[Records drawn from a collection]
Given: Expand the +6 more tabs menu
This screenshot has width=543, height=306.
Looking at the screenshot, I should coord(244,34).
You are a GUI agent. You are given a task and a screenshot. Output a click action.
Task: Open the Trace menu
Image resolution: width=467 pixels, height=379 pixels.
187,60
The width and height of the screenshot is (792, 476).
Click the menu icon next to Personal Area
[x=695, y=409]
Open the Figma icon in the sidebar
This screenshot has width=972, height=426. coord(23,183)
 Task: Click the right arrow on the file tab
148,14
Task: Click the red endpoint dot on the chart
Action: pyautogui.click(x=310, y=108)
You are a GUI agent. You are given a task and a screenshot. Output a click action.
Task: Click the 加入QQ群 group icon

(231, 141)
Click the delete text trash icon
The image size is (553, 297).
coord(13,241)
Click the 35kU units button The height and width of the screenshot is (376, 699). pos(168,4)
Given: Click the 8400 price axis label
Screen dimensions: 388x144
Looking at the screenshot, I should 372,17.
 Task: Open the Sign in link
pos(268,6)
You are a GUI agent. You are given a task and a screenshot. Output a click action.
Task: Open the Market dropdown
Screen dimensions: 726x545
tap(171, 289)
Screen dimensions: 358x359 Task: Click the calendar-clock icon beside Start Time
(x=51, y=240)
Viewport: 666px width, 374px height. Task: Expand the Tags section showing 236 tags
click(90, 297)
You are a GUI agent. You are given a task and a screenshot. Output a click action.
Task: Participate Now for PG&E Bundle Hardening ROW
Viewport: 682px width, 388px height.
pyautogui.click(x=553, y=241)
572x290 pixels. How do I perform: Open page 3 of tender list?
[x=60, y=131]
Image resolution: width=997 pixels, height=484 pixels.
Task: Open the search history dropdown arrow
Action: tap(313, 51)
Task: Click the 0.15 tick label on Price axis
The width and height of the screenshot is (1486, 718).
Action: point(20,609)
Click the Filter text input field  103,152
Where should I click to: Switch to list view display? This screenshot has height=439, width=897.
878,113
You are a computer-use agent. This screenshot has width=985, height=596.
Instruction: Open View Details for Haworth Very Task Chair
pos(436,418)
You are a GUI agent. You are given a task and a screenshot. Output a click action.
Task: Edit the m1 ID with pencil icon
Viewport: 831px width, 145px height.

WHAT IS BEING ASKED:
Rewrite all of the data above, replacing every "Screen dimensions" with "Screen size" and leaving everything else as it is.

SOLUTION FOR THIS EXERCISE:
Given: Expand the +6 more tabs menu
This screenshot has width=543, height=306.
Looking at the screenshot, I should coord(244,34).
You are a GUI agent. You are given a task and a screenshot. Output a click action.
Task: Open the Trace menu
Image resolution: width=467 pixels, height=379 pixels.
187,60
The width and height of the screenshot is (792, 476).
Click the menu icon next to Personal Area
[x=695, y=409]
Open the Figma icon in the sidebar
This screenshot has width=972, height=426. coord(23,183)
 Task: Click the right arrow on the file tab
148,14
Task: Click the red endpoint dot on the chart
Action: pyautogui.click(x=310, y=108)
You are a GUI agent. You are given a task and a screenshot. Output a click action.
Task: Click the 加入QQ群 group icon

(231, 141)
Click the delete text trash icon
The image size is (553, 297).
coord(13,241)
Click the 35kU units button The height and width of the screenshot is (376, 699). pos(168,4)
Given: Click the 8400 price axis label
Screen size: 388x144
Looking at the screenshot, I should 372,17.
 Task: Open the Sign in link
pos(268,6)
You are a GUI agent. You are given a task and a screenshot. Output a click action.
Task: Open the Market dropdown
Screen size: 726x545
tap(171, 289)
Screen size: 358x359 Task: Click the calendar-clock icon beside Start Time
(x=51, y=240)
Viewport: 666px width, 374px height. Task: Expand the Tags section showing 236 tags
click(90, 297)
You are a GUI agent. You are given a task and a screenshot. Output a click action.
Task: Participate Now for PG&E Bundle Hardening ROW
Viewport: 682px width, 388px height.
pyautogui.click(x=553, y=241)
572x290 pixels. How do I perform: Open page 3 of tender list?
[x=60, y=131]
Image resolution: width=997 pixels, height=484 pixels.
Task: Open the search history dropdown arrow
Action: tap(313, 51)
Task: Click the 0.15 tick label on Price axis
The width and height of the screenshot is (1486, 718).
Action: point(20,609)
Click the Filter text input field  103,152
Where should I click to: Switch to list view display? This screenshot has height=439, width=897.
878,113
You are a computer-use agent. This screenshot has width=985, height=596.
Instruction: Open View Details for Haworth Very Task Chair
pos(436,418)
You are a GUI agent. You are given a task and a screenshot. Output a click action.
Task: Edit the m1 ID with pencil icon
Viewport: 831px width, 145px height.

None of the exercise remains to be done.